(Items listed in a dataset)

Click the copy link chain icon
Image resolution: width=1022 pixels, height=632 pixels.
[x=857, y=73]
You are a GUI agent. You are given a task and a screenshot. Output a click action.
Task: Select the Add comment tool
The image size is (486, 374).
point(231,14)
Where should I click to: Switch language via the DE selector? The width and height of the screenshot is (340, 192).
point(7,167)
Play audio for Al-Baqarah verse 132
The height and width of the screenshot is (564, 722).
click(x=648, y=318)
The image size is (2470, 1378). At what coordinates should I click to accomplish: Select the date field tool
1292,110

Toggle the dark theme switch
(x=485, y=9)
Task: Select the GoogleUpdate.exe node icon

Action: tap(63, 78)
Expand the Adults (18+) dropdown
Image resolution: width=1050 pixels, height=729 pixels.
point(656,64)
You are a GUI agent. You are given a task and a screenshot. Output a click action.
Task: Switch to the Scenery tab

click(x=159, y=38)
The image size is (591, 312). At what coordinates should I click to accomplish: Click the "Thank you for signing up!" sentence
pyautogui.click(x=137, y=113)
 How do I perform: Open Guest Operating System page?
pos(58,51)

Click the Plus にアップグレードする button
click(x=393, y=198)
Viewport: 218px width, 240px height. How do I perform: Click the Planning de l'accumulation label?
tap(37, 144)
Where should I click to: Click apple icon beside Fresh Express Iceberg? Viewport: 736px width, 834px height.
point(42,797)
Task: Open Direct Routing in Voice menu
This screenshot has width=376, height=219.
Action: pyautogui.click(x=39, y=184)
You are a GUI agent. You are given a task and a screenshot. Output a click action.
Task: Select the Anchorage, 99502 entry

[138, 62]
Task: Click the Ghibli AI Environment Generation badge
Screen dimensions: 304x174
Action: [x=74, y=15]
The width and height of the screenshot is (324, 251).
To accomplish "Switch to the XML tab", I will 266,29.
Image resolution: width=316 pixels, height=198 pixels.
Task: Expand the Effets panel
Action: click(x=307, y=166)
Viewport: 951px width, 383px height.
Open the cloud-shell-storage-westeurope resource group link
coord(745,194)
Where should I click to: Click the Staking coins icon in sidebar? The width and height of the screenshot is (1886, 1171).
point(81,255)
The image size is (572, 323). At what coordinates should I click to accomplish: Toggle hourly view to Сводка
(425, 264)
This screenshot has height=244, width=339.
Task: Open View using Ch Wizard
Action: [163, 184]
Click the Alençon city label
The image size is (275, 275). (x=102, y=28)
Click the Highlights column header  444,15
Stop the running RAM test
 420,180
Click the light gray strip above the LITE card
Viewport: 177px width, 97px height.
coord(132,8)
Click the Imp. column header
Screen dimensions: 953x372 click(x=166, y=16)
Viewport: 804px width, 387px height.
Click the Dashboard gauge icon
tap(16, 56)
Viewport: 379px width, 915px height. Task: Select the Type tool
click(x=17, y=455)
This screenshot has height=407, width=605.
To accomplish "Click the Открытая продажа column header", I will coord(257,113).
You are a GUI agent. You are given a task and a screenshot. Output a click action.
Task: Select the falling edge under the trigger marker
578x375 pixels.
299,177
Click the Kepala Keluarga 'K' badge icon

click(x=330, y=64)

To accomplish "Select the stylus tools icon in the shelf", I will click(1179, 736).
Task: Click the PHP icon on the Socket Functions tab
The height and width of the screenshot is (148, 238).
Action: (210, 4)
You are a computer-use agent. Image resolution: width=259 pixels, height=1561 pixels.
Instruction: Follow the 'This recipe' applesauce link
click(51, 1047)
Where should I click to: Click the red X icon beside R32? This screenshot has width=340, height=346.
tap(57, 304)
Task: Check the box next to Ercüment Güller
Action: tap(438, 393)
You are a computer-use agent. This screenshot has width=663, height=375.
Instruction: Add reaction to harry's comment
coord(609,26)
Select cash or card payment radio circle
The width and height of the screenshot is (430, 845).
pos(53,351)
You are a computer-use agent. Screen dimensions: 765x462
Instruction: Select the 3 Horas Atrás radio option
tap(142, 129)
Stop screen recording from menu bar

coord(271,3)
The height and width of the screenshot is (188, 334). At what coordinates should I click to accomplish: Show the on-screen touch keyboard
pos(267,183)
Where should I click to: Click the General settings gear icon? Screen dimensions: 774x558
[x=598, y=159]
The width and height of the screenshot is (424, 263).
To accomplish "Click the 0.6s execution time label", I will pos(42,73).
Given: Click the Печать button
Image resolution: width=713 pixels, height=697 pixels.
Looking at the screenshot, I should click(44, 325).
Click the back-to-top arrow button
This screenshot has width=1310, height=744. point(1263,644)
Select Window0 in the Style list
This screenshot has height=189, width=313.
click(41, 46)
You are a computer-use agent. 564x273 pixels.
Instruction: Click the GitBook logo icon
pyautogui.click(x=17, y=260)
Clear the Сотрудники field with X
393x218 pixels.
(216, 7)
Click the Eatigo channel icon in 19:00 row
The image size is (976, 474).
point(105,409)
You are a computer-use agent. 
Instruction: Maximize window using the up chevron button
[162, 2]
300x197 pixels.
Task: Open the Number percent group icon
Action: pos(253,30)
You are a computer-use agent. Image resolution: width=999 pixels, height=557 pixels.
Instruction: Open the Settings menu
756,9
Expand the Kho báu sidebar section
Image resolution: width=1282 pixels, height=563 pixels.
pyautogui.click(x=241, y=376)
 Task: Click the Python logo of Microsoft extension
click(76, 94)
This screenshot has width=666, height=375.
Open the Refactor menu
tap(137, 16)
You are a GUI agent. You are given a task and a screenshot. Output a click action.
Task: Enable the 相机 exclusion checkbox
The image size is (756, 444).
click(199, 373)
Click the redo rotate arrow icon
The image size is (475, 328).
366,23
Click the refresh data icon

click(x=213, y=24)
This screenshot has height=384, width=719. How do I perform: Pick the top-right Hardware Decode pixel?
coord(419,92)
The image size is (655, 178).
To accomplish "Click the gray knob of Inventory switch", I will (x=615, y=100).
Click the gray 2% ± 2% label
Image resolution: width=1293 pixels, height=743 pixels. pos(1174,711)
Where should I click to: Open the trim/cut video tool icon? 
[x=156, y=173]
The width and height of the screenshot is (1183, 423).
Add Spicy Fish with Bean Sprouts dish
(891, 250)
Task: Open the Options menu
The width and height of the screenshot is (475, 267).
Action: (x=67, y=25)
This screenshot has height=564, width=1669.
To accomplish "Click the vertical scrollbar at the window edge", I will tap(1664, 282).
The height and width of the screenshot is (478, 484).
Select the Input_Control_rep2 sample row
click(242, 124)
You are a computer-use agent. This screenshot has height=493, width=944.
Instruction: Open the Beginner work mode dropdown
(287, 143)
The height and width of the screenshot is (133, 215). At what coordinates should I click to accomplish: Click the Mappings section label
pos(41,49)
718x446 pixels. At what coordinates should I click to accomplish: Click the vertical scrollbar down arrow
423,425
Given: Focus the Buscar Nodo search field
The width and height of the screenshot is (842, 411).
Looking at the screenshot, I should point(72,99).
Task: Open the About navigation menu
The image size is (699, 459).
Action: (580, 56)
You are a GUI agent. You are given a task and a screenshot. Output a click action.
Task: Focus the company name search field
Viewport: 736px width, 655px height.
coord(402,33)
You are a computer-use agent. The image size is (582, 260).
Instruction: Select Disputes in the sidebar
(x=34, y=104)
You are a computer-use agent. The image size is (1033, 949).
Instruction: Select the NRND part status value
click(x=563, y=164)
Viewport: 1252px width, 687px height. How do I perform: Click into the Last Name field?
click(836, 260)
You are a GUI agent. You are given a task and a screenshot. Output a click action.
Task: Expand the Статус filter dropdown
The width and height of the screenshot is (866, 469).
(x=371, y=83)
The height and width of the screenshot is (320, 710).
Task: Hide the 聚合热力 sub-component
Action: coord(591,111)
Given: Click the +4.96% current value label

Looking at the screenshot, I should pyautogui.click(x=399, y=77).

__TASK PROMPT__
Report every line above that has the string "Focus" in it.

__RESPONSE TO THE EXERCISE__
Given: Focus the Buscar Nodo search field
Task: Focus the company name search field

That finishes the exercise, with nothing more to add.